While \hat{\beta}_{1} is the log odds ratio of purchase comparing those with chronic disease and those without, we can take the antilog of these values to express the odds ratio with confidence intervals.
exp(0.1181652)
[1] 1.12543
exp(ci)
2.5 % 97.5 %
(Intercept) 0.4624646 0.7003375
ChronicDiseaseYes 0.9024038 1.4035766
We finally have that the odds ratio of purchase comparing those with chronic disease and those without is 1.13 (95% confidence interval 0.90 to 1.4).
We see a 100 (1.13 - 1) = 13% increase in the odds of purchase comparing those with to those without chronic conditions. Our confidence intervals, though, show that the true population odds ratio is in the interval: 100(1 - 0.90) = 10% (a decrease in the odds) all the way to 100(1 - 1.4) = 40% (an increase in the odds).
In a later session we will explore hypothesis testing and see that if this interval contains 1.0, it means that we have a p value more than our chosen \alpha value and we fail to reject the null hypothesis. This should be clear to see from the confidence intervals that shows this range between decreasing and increasing the odds.
You are a member of a research team modeling the risk of death in a community exposed to an infectious agent using a cross-sectional study design. Research data pertaining to mortality and age group are available in a comma-separated file, infect_mortality.csv
. The response variable \texttt{Mortality} has levels Yes (person died) and No (person survived). The explanatory variable, \texttt{AgeGroup} has two levels, younger persons are encoded as A and older persons as B. Let A=0 and B=1.
Your task is to import the data, verify integrity, summarize, and visualize the data, express the measures of association (inclusive of the risk difference, risk ratio, and the odds ratio). Use confidence intervals (with a 95% confidence level) and hypothesis testing to interrogate the association between mortality and age group. Use both a critical value and a p value approach in your hypothesis testing. Use a 5% level of significance.

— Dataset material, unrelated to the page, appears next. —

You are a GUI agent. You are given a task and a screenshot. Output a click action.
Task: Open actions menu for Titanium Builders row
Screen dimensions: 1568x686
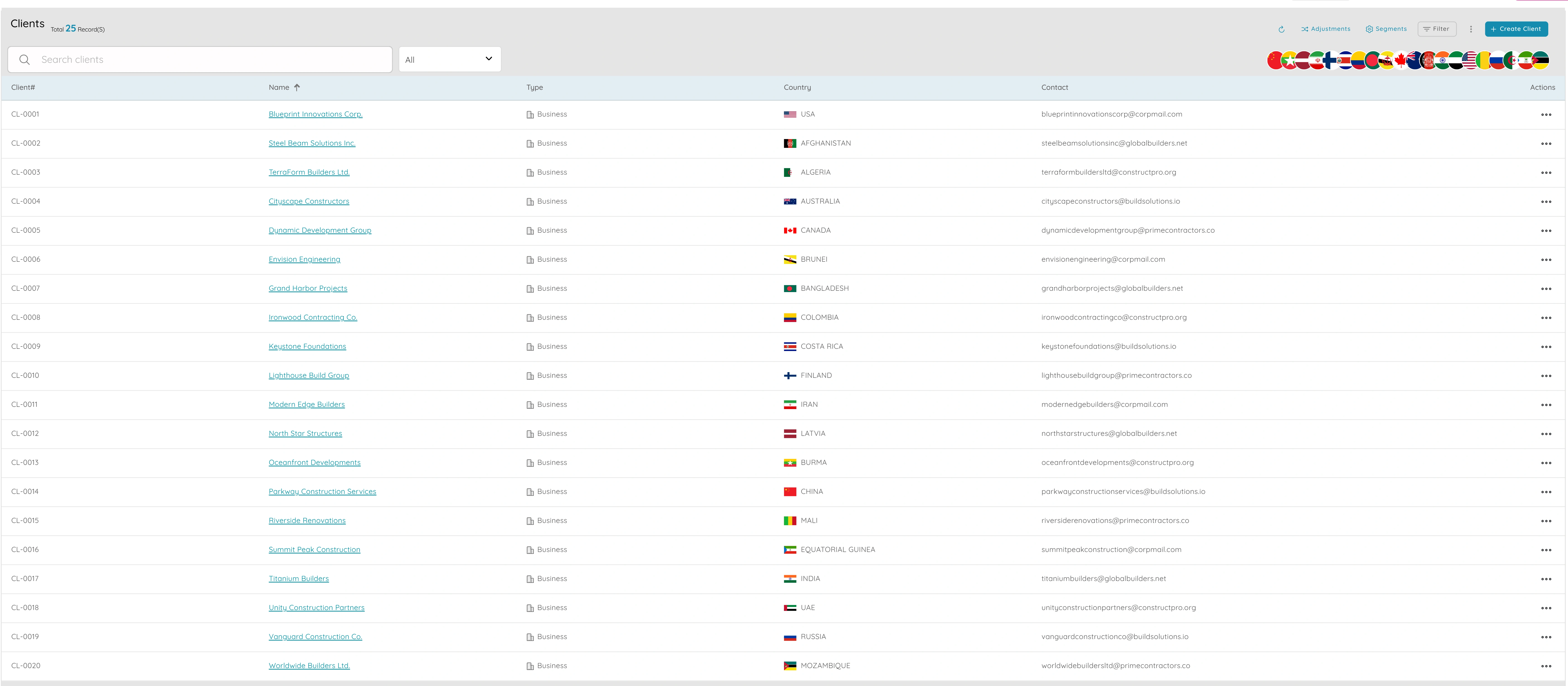(x=1546, y=579)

Also create a model that estimates the probability of death given age group. Provide full commentary on your model.
We continue with the data set from the previous lab problem research project, constructing models predicting mortality. The data are captured in the comma-separated file infect_mortality.csv
.
The New York Heart Association (NYHA) classifies cardiac or heart failure into grades I through IV, with grade I and II considered mild failure and grades III and IV considered advanced cardiac failure. The data set contains a variable, \texttt{CardiacFailure}, with three levels, None (healthy cardiac function), Mild (NYHA grades I and II cardiac failure), and Advanced (NYHA grades III and IV cardiac failure).
Your interest is in understanding the association between cardiac failure and mortality by using a model that estimates the probability of mortality given the level of cardiac failure. Create a thorough report pertaining to this research question to present to your colleagues in the research group.
Also use table methods to confirm the results of odds ratios from the model comparing the different levels of heart failure to those with a healthy heart, gven that None (healthy cardiac function) is the base case for this multi-level explanatory variable..
We continue with our simulated research project into mortality. The data set contains a variable named Glucose and is a measure of fasting blood glucose. The data are captured in the comma-separated file infect_mortality.csv
.
Prepare a report of results and interpretation for your colleagues using fasting blood glucose as an explanatory variable for the probability of mortality.
We continue to explore the data set investigating mortality. Calculate the 95% confidence intervals for the coefficients in the model that estimates the probability of mortality given the level of cardiac function.